Alex Power Equipment's dealership’s motto is “We treat customers the way we want to be treated,” and those words are the highest priority for the staff. To ensure they meet those expectations, they pay attention to shop efficiency and parts inventory. In the shop, Tom Townsend, service manager, says they aim for 80% efficiency, but adds that troubleshooting today’s equipment can make that more difficult to achieve. This summer, the shop was particularly busy and didn’t experience any down periods. And, it doesn’t matter if it’s a homeowner or a contractor, the same urgency is put on getting the job done.

“Any repairs you’re dealing with are critical to that person. You try to get it done in a timely manner,” he says.

In the parts department, Dave Deakins, parts manager, says, for the most part, they follow the rule that if you don’t sell it 3 times in a year, you shouldn’t have it in the bin. “But, there are things we stock just because we know we might sell them one consecutive year for every year for the last 5 years. That’s something you need and when it’s down it causes major problems [for the customer],” he says. “And then there are small dollar items, things that maybe don’t turn as fast, but you have to balance that out to what it costs to run the shop, too.” 

The parts department aims to run at a 35% profit margin, and Alex Power’s absorption rate in 2018 was 93%. 

One of the biggest challenges for the parts department is vendor supply fill rates because of the amount of equipment they have out in the market from their years of selling. “For example, years ago you might have had one tractor that was good for 15, 20 years, and a lot of the parts were the same. Now, all the changes that the manufacturers do in the computer systems makes it complicated,” Deakins says. 

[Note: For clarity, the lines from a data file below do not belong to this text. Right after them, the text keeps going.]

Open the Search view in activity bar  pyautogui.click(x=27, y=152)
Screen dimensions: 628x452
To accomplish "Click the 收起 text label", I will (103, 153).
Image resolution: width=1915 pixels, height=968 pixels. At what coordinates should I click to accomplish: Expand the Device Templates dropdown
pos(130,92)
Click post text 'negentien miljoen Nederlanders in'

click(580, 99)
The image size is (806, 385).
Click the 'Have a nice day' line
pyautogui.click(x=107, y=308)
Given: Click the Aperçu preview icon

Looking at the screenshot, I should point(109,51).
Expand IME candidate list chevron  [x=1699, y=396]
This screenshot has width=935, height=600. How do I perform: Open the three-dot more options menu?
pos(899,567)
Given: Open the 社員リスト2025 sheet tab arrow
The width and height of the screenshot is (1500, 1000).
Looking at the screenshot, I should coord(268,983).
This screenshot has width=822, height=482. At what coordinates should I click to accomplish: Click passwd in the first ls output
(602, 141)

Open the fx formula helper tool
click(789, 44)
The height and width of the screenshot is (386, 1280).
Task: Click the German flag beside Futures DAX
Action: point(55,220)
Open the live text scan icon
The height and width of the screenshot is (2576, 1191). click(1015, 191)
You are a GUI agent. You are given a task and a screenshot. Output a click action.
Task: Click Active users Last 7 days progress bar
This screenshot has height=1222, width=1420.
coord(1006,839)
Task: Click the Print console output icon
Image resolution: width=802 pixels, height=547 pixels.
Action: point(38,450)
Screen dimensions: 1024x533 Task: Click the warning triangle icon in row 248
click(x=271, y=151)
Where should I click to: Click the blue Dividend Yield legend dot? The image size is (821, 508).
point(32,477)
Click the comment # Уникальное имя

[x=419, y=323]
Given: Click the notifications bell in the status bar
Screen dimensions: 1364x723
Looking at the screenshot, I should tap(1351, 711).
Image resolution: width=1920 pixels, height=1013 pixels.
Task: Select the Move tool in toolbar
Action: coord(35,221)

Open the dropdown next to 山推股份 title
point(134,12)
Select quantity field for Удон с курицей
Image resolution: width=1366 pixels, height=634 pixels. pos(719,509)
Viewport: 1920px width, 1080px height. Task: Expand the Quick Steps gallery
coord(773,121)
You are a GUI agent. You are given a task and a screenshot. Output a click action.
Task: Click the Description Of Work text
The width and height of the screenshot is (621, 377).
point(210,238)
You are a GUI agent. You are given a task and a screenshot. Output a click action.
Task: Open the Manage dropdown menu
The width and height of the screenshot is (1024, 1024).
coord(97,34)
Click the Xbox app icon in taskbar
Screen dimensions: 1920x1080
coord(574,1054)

Another challenge Deakins said dealerships may experience, is finding the right fit when hiring for the parts department. He needs someone with a desire to work on computers and has critical thinking skills and can think outside the box. “I remember the guy who trained me, Jack, years ago. He said it takes 3-5 years to develop a parts person in this business. I would say that’s true. It takes 3 years for a good person to be able to know what’s going on enough to be able to take over,” he says.